Let's say you had an art site that was dedicated to Paintings and Sculptures. How do you choose between the Paintings category and the Sculptures category?

choster

7:38 pm on Nov 9, 2003 (gmt 0)

WebmasterWorld Senior Member 10+ Year Member



Paintings and sculpture are both under the umbrella of Visual Arts, so you'd submit to Visual Arts.

ALbino

10:24 pm on Nov 9, 2003 (gmt 0)

10+ Year Member



That was just an example, my site has nothing to do with art. Assuming there were Paintings and Sculptures categories, what then?

hutcheson

10:57 pm on Nov 9, 2003 (gmt 0)

WebmasterWorld Senior Member 10+ Year Member



For the general case (that is, the one you must assume for all hypothetical cases) the answer you need to hear is in the submittal guidelines. "Submit to THE most appropriate CATEGORY" (with emphasis on the singularity of the number of that last noun, just like choster said.)

If you have a genuinely unique cross-category topic (and they do exist--I saw a book on the "Archaeology of Beekeeping" once--yes, I'd consider listing that under both Agriculture and Archaeology. But I'll bet your case is not so genuinely uniquely bifocal as that.

Unless you give details of the actual site and categories involved, you MUST take the answer as above given--it is the only correct one you will get. And for 99% of all sites, even if you give those details, you'll still get the same answer. (But there is that 1%.)

flicker

10:57 pm on Nov 9, 2003 (gmt 0)

10+ Year Member



There are Painting and Sculpture categories (at least there are in the ODP, which seems to be the directory you're asking about?) If you had a site that dealt substantially with both, you'd bump up a level and submit to the parent category (in this case, Visual Art).

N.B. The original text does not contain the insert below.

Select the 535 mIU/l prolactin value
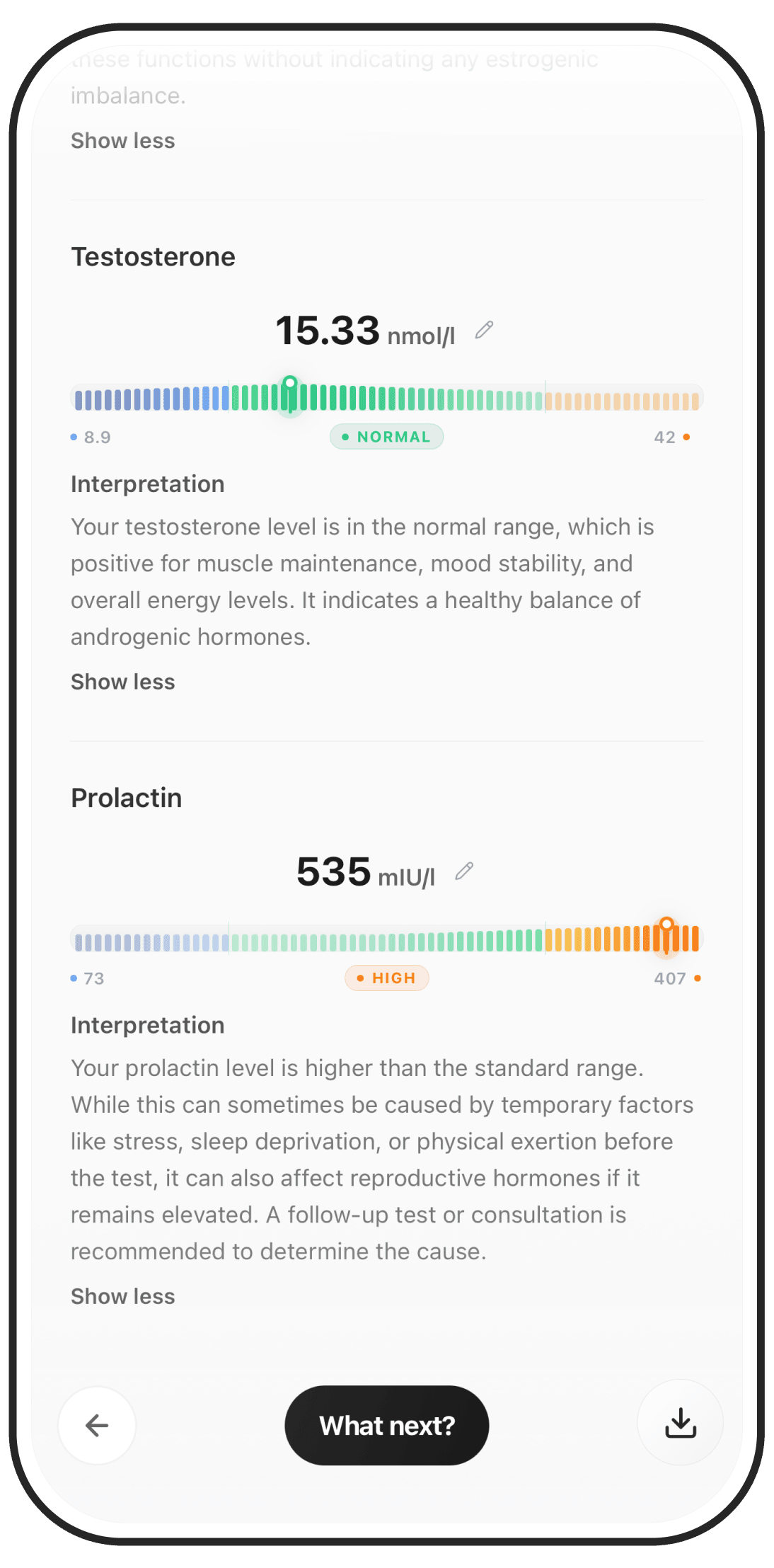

If you were selling paintings of Princess Diana, you'd submit your site to the Shopping/Visual_Arts/Painting/ category, not the Princess Diana biography category.

If your site contained a subpage with a series of original articles about the importance of Princess Diana to British society, it's possible the ODP might choose to deeplink that page in the Princess Diana category. The standards for deeplinking are extremely high--if you don't have REALLY original content (i.e. you wrote it yourself) and lots of it (i.e. not a three-sentence profile) you shouldn't bother. And as far as I know we *never* list commercial deeplinks (i.e. a particular product).

Disclaimer: This post constitutes an unofficial, personal view not necessarily shared by other ODP editors, the university, or my cats.

[Ah... simulpost with Hutcheson, who was much clearer. (-: ]

rfgdxm1

11:22 pm on Nov 9, 2003 (gmt 0)

WebmasterWorld Senior Member 10+ Year Member



The other iffy case is when a site has sections on unrelated content. Consider the following hypothetical. You have a site on the safe use of widgets, widgetsafety.com. However, you are also a big fan of some 1970s bubblegum rock band. You put a huge amount of unique content about this band at widgetsafety.com/bubblegumband. Even if widgetsafety.com is listed in the appropriate widget category, that subdirectory is arguably a completely different site (it has nothing to do with the main site content), and might be listable in the appropriate widget category.

[edited by: rfgdxm1 at 12:07 am (utc) on Nov. 10, 2003]

ALbino

11:55 pm on Nov 9, 2003 (gmt 0)

10+ Year Member



Interesting points everyone. I think it sounds like the smartest plan of action then is just to leave it in the category it's in and be glad that I actually ever got listed in DMOZ in the first place. Many thanks.

rfgdxm1

12:06 am on Nov 10, 2003 (gmt 0)

WebmasterWorld Senior Member 10+ Year Member



>Interesting points everyone. I think it sounds like the smartest plan of action then is just to leave it in the category it's in and be glad that I actually ever got listed in DMOZ in the first place. Many thanks.

Probably the best idea. If you really do have a site like the putative "Archaeology of Beekeeping" one hutcheson mentioned, one possibility is to use editor feedback to the editor where it was not listed suggesting that they might also be interested.